The reasons underlying the protective effects of IPFP on joint structures and symptoms are unclear. It may be that some biochemical factors secreted from IPFP are protective, because it has been shown that medium conditioned by OA IPFP inhibits catabolic processes in cartilage[34]; it may most likely be due to the shock-absorbing nature of IPFP. As we know, biomechanical factors, especially abnormal mechanical stress/loading, play an important role in the initiation and progression of OA[41]. IPFP may have the same function as meniscus that can reduce mechanical overloading (especially in knee flexion) and absorb shock (an alteration in the environment of the joint, which can lead to cartilage degradation) through the joint. Additionally, IPFP, having the same anatomical location as the patellar ligament around the joint, may reduce instability and injury to the joint, and thus prevent the onset and progression of OA. Based on these finding, we conclude that IPFP, especially its size, plays a beneficial rather than detrimental role in the initiation or progression of OA. In the clinical setting, the IPFP is often deliberately partially or totally resected for clear visualization of the joint for the surgeons. This study suggests this may be deleterious.

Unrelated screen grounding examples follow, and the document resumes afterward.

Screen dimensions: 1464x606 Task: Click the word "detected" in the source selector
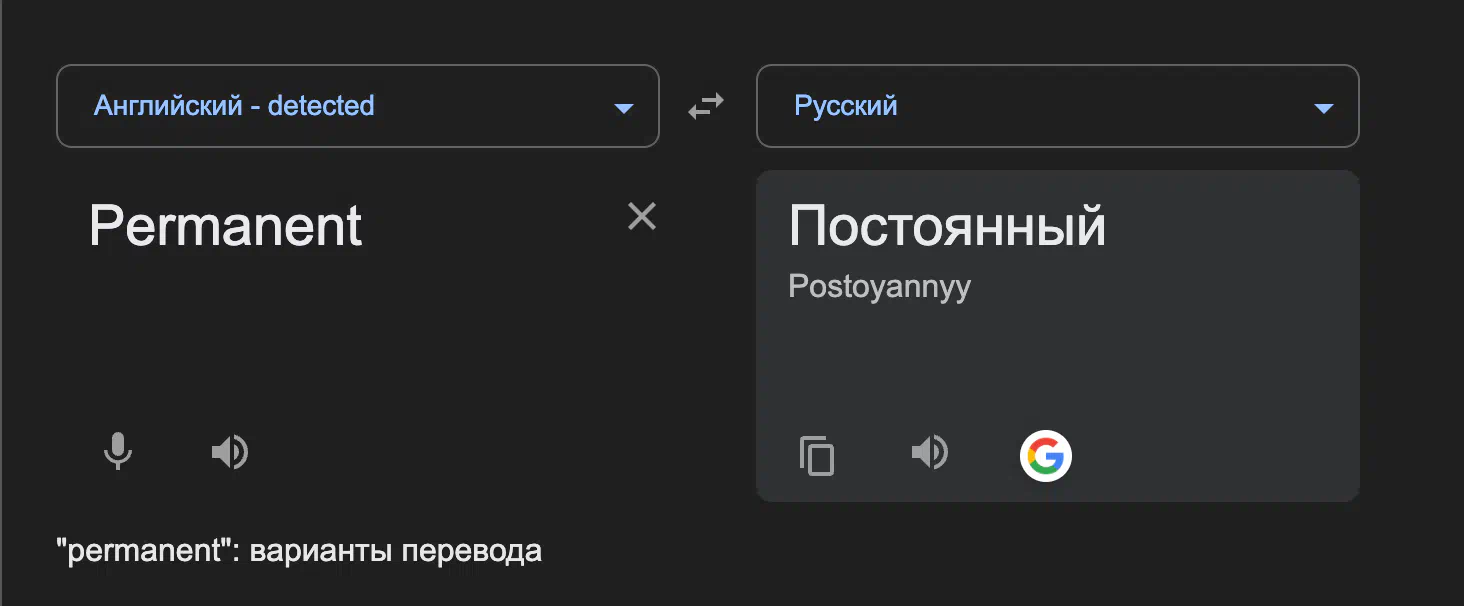pyautogui.click(x=321, y=105)
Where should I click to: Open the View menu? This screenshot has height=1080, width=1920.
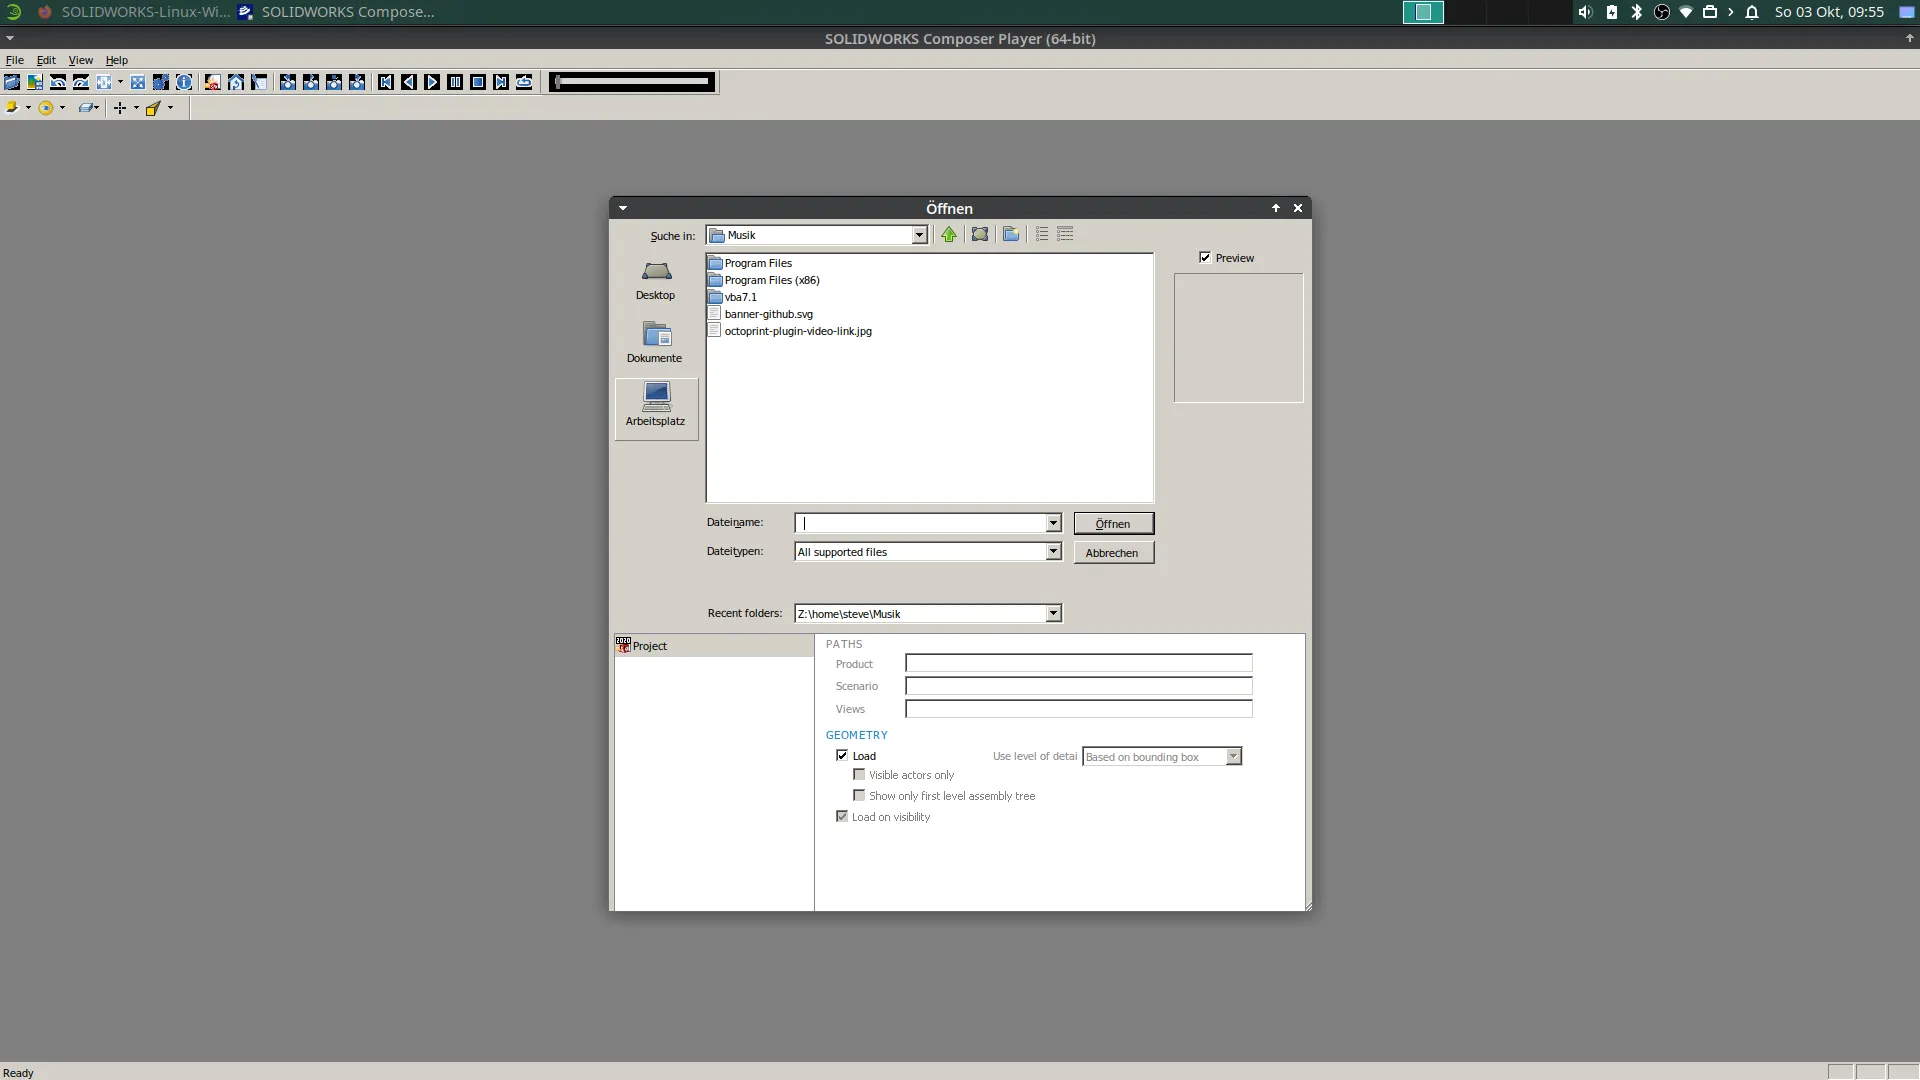pos(81,60)
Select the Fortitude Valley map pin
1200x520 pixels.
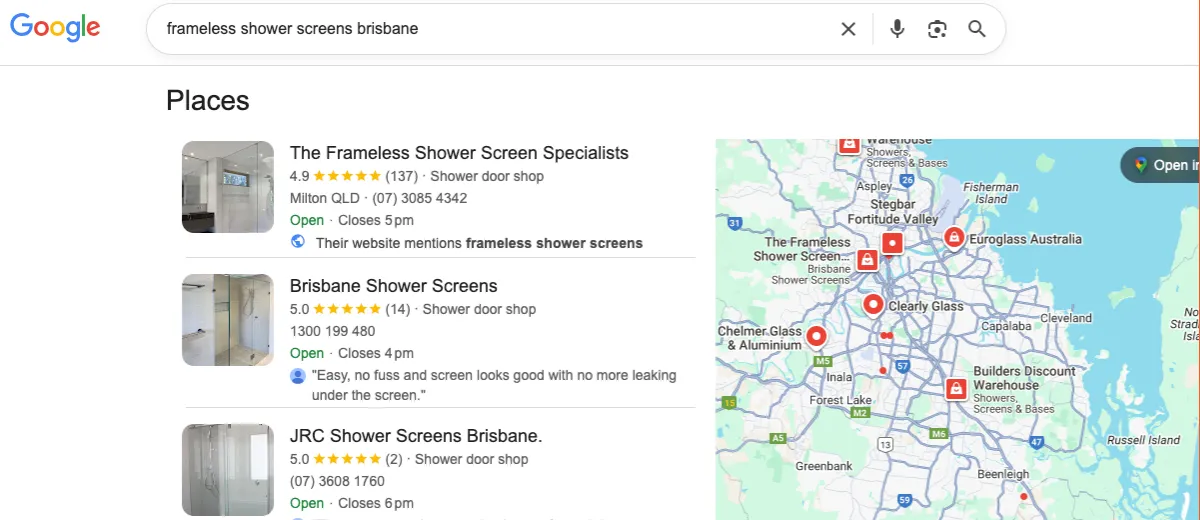[x=892, y=243]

The main strength of this study is that we selected participants randomly from the community, with a large sample size, and obtained both structural and symptomatic measurements. This study has several potential limitations. First, this study measured IPFP area on two-dimensional T2-weighted MRI, rather than IPFP volume on three-dimensional T1-weighted MRI. However, the boundary of IPFP on two-dimensional T2-weighted MRI is clearer than that on three-dimensional T1-weighted MRI; also IPFP area was highly correlated to IPFP volume in our analysis (r = 0.87) (unpublished data). IPFP volume measurement is also time-consuming. We did not measure IPFP quality, such as edema and fibrosis, which may be associated with the progression of OA. Second, measurement error may influence results. However, all measures were highly reproducible suggesting this is unlikely. Third, a large number of statistical tests have been performed, which may induce false positive results due to multiple testing; however, almost all significant associations remained after adjustment for multiple comparisons. Though the associations between IPFP area and knee pain did not pass the Hochberg correction, the consistent associations with weight-bearing knee pain subscales (walking on a flat surface and going up/down stairs) suggest the findings are biologically plausible, and may not be false positives. Last, the cross-sectional nature of this study precludes any inference about cause and effect relationships. Longitudinal studies are needed to address causality.


In conclusion, IPFP maximum area is beneficially associated with radiographic OA, MRI structural pathology and knee pain on a flat surface, suggesting a protective role for IPFP, possibly through shock absorption. Consequently, we must pay special attention to IPFP in the clinical setting, avoiding resection of normal IPFP in knee surgery.